Son las 10:30 de la mañana del sábado y la cancha de “Los Pitufos” está aún tranquila, pero no tardará demasiado en convertirse en un pequeño hervidero de padres y niños, pues hoy es día de partido.

Pasa un rato y la gente va llegando. Mientras David se ata las zapatillas en el banquillo preparándose para iniciar la habitual rueda de calentamiento, Israel y Adrián se disponen a irse a tomar algo al bar de enfrente para matar el rato hasta que comience el partido, pero justo cuando abandonan la grada, el pequeño se detiene en seco.

Papá —dice sin apartar la vista del balón que botan al fondo—. ¿Por qué no nos quedamos a ver también el calentamiento?

¿Sí? ¿Y eso? ¿No vas a decirme luego que te aburres?

— No creo. Quiero verlo todo bien porque estoy pensando en dedicarle más tiempo al baloncesto— afirma con gesto pensativo mientras observa la cancha de lejos.

Israel se le queda mirando con una ceja arqueada.

¿Desde cuándo ese interés?

— Desde que escuché la historia aquella de los unicornios— responde Adrián muy serio, como si aquello lo explicara todo— pero bueno, como aún no nos has contado cómo acaba, no he terminado de decidirme.

Israel suelta una sonora carcajada.

¿O sea que te vas a apuntar a baloncesto dependiendo de cómo termine el artículo? — interroga mientras se agacha con gesto mitad sonriente mitad incrédulo— pero si no es realmente una historia como tal, simplemente habla de jugadores especiales.

Exactamente —afirma con los brazos cruzados y cara de póker—. Si los que quedan son tan chulos como los otros cinco, a lo mejor merece la pena jugar para parecerse a alguno, pero habrá que verlo... Seguro que hay alguno más guay que los que ya hemos visto— responde con gesto solemne.

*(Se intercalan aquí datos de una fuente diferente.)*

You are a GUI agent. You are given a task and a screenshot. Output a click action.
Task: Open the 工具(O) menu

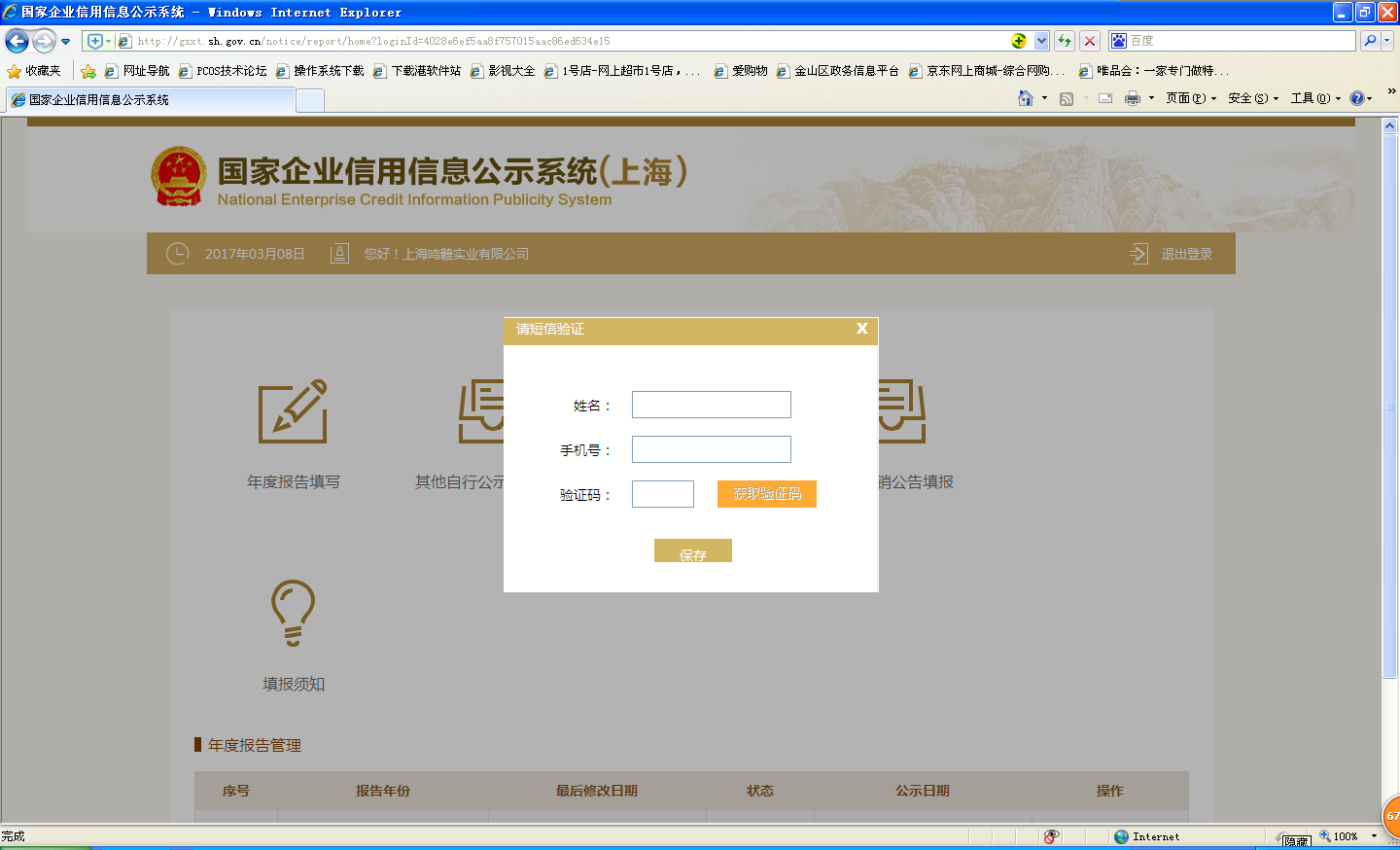pyautogui.click(x=1314, y=98)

Vale, trato hecho —asiente Israel sin poder encontrar fallas en su lógica— Vamos pues a ver el partido y luego retomamos la historia con David.

Israel no puede evitar revolverle el pelo con una sonrisa antes de volver a buscar sitio en las gradas. Encuentran dos asientos libres justo en la esquina del campo, cerca del banquillo rival, y desde allí ven cómo David entraba en la pista con cara de concentración máxima, como si fuera a debutar en la NBA. Adrián no le quita ojo de encima. Observa cada bote, cada pase, cada intento de entrada a canasta con una mezcla de curiosidad y asombro. Aplaude cuando su hermano lo hace bien, arruga la nariz cuando falla, y hasta se pone de puntillas cuando alguien más alto se cruza en su campo de visión.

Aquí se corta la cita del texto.